Thomas would like a building-wide treatment similar to treatments for roaches in late December 2022 and early in 2023. Roaches were a constant problem until those treatments. Thomas doesn’t understand why similar treatments can’t be done for bedbugs.

“They don’t want to take responsibility for this,” she said.

Senior Director of Administration Craig Updegrove said at a housing authority meeting in November that Orkin was employing the “clover” method to treat bedbugs, that apartments to the right and left of the infested apartment would get treated, as would the ones on floors immediately above and below the apartment. The four apartments make the shape of a four-leaf clover.

He also discussed using bedbug-controlling “volcano” devices, although he mentioned that the devices may be cost prohibitive.

‘Ongoing tensions and mistrust’

The extent of Bushkill House’s bedbug problem is unclear. Fifth floor tenant Alice Levens said she had bedbugs in April. Colon mentioned an apartment down the hall from Thomas’ was sprayed for bedbugs three times earlier this eyar.

Lehighvalleylive.com couldn’t track down any other tenants to comment on the issue. Thomas said she would invite her neighbors to weigh in, but none of them reached out to lehighvalleylive.com.

Thomas said her neighbors are either resigned to living with bedbugs or afraid that complaining could put their housing in jeopardy. Martin, the housing authority executive director, has encouraged residents to speak up if they have problems, to attend monthly meetings with management and to attend the housing authority meetings. That’s the only way management will know how to meet their needs.

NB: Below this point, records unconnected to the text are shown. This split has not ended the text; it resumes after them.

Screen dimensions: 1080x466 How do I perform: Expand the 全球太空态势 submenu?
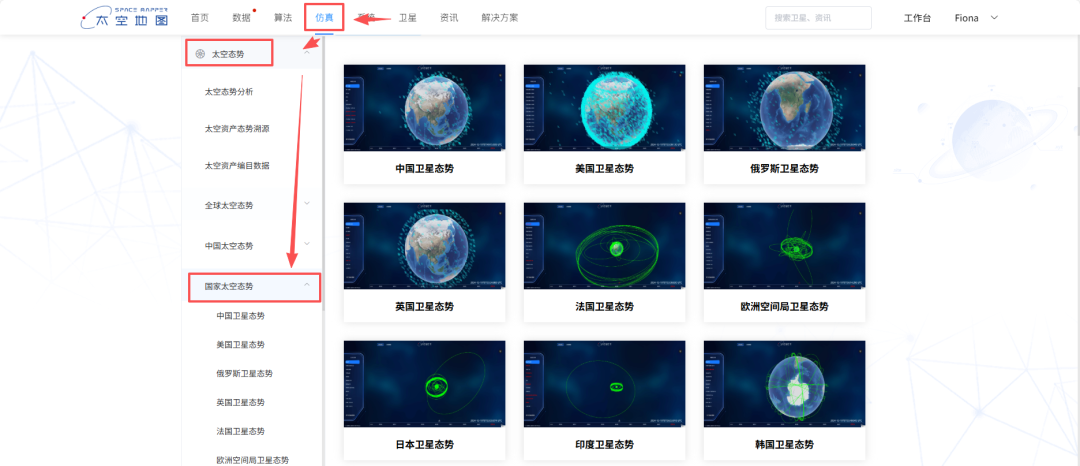tap(307, 204)
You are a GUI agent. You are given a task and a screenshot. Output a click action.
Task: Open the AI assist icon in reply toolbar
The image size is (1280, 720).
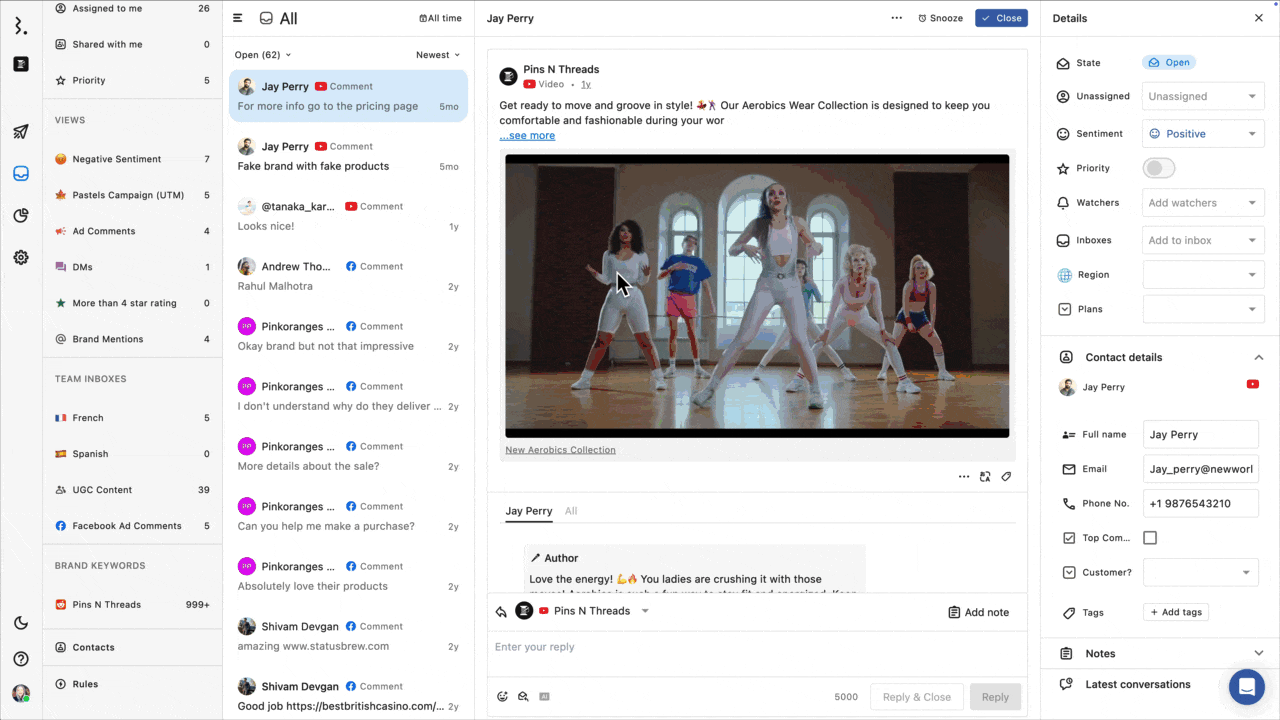tap(544, 696)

Tenants are afraid to be branded complainers, Thomas said. But she isn’t.

She believes her outspokenness has led to hostility from the property managers, and claims she was accused of bringing bedbugs to the housing authority office on purpose. Thomas said she made an appointment and went to the office to pick up some papers. When workers realized Thomas was grappling with a bedbug issue, she was ordered to leave the lobby. Thomas is no longer allowed to talk to a property manager one on one.

“Due to ongoing tensions and mistrust, we prefer to communicate with Ms. Thomas in writing and with a witness present, especially given recent events,” Colon said.

Thomas left a message with a low-cost attorney who she hopes can help her keep her rent money in escrow without her being evicted.

She says her demand is simple. She wants a clean, safe place to live. Her quality of life has deteriorated because she’s constantly dealing with bedbugs, she said.

“If they hadn’t put me in this situation they wouldn’t have heard a word from me,” Thomas said. “They expect me to just live with it and I don’t think I should be living with it.”